SPAIN’S inflation rate went up by 0.2% in January to reach an annual figure of 3.5%- mainly due to increased VAT charges on electricity bills.

Figures from the National Statistics Institute(INE) released on Tuesday showed that the important core inflation rate, which does not include fresh food and energy prices, had fallen to 3.6%, as opposed to 3.8% in December.

“Electricity put up inflation in January because its price increased, compared to the drop it had a year ago,” the INE said.

Spain’s January inflation rate was one of the lowest among major economies in the euro zone, although it still exceeded the European Central Bank’s 2% target.

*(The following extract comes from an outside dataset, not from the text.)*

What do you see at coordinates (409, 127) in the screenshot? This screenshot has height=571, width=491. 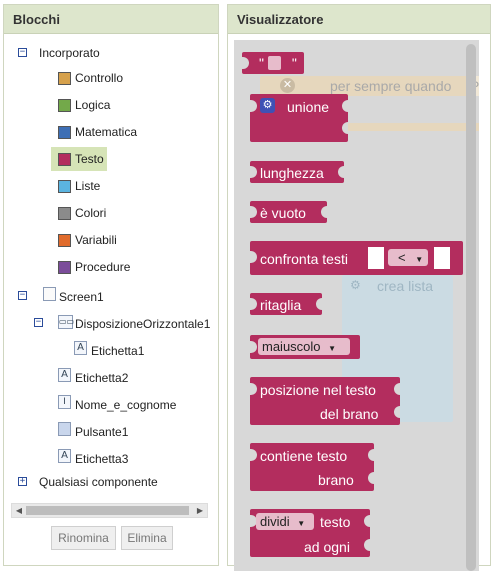 I see `forever-when-bottom-bar` at bounding box center [409, 127].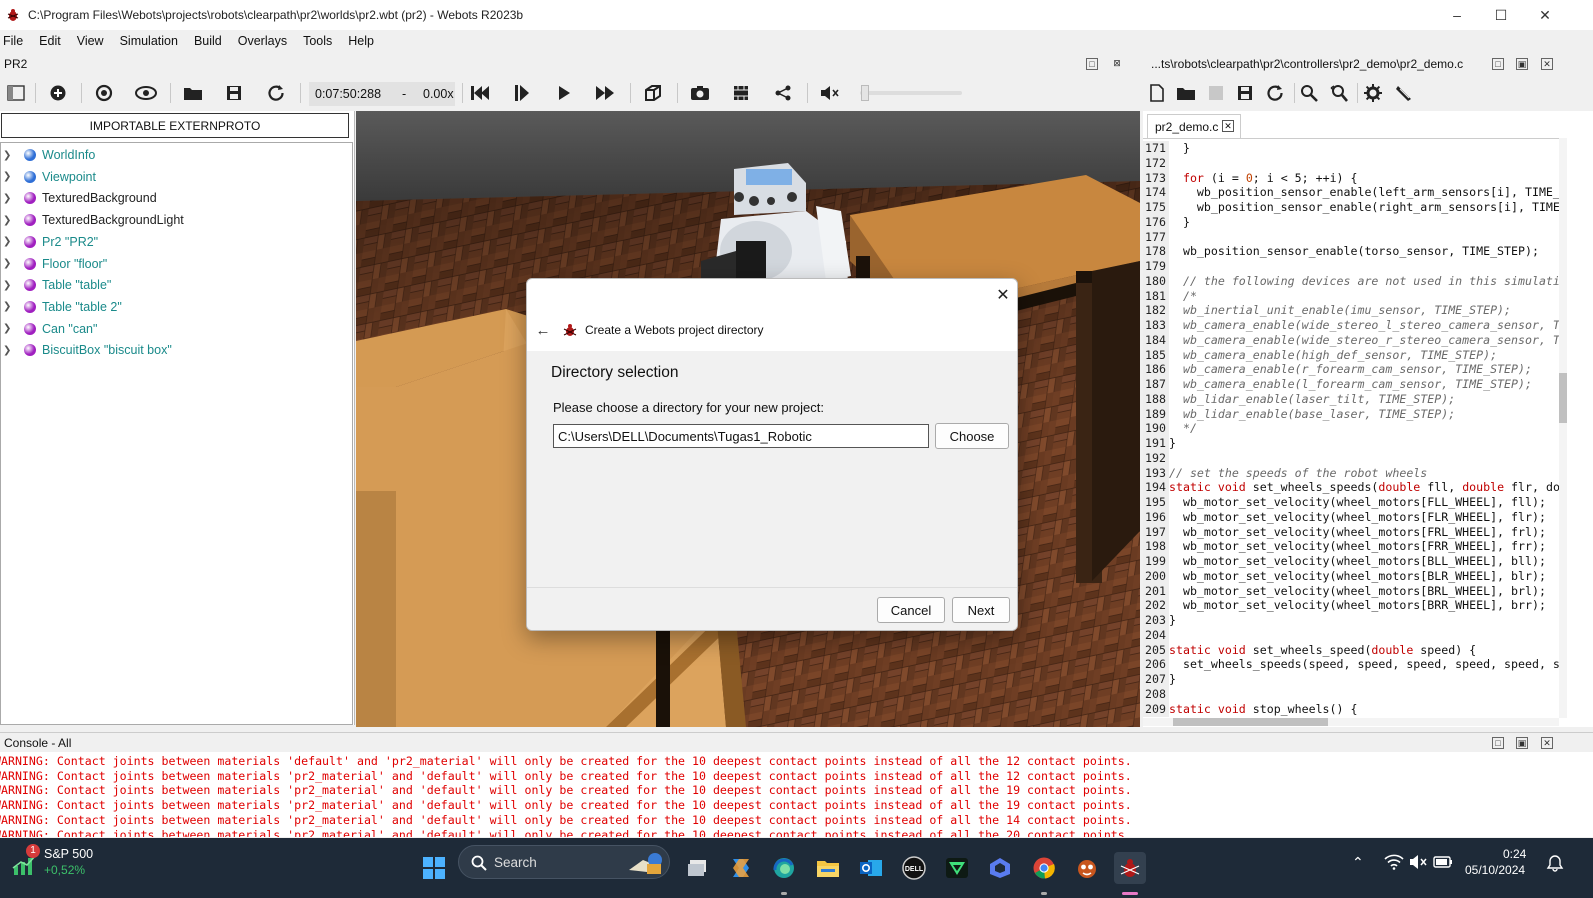 The width and height of the screenshot is (1593, 898). I want to click on scene-tree-node: ❯ Pr2 "PR2", so click(50, 242).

The inflation rate is 2.5% points lower than in January 2023, when it was at 5.9%, but the reduction does not mean a return to pre-economic crisis prices, which supermarket shoppers can vouch for.

Mass consumption expert, Jose Antonio Latre, told the El Pais newspaper: “In order for prices to come down, there have to be negative inflation rates and with food, and prices have risen by 30% over three years, which is quite a loss of purchasing power.”

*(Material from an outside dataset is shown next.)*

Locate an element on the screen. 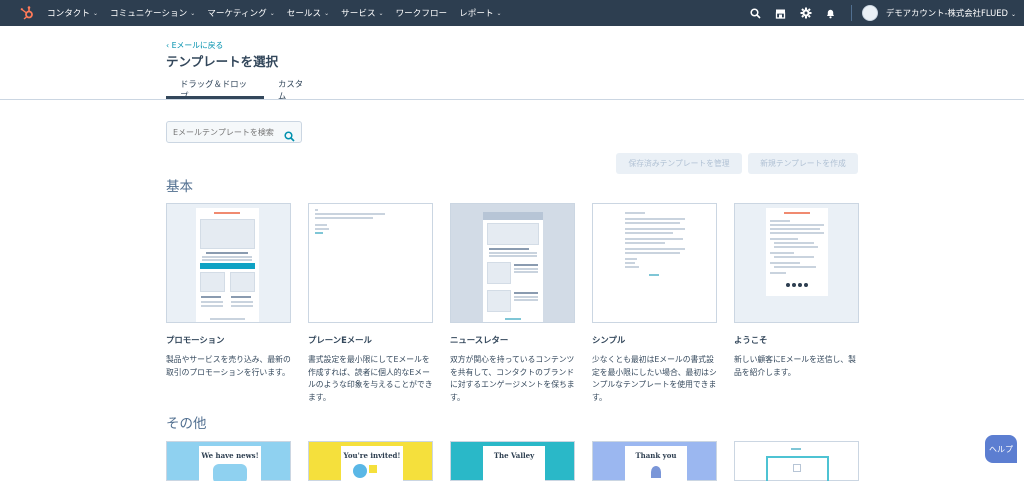 This screenshot has width=1024, height=481. nav-service: サービス ⌄ is located at coordinates (362, 13).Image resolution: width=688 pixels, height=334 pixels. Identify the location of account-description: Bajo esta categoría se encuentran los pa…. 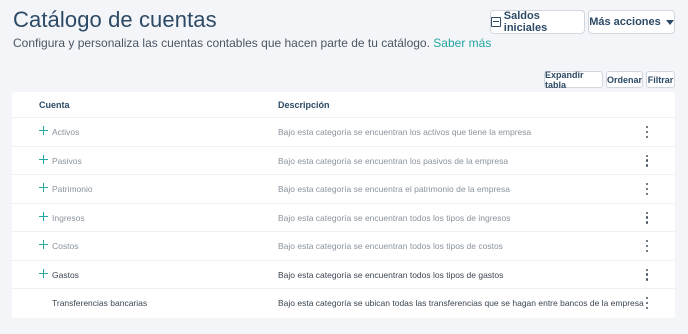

“If I’m asked if prices are going to go back to where they were, I would say no, because the costs that have driven prices are not cyclical but structural, except for specific cases such as olive oil, where the drought has been the key factor,” he commented.

Francisco Quintana, head of investment strategy at the ING bank in Spain expects inflation to moderate ‘in fits and starts’.

He estimates average inflation in 2024 to be 3% with hardly any major changes.

“We will probably see an erratic movement, going up and down, with a rebound when the government withdraws aid and subsidies, although the underlying trend will be slightly downward,” he predicted.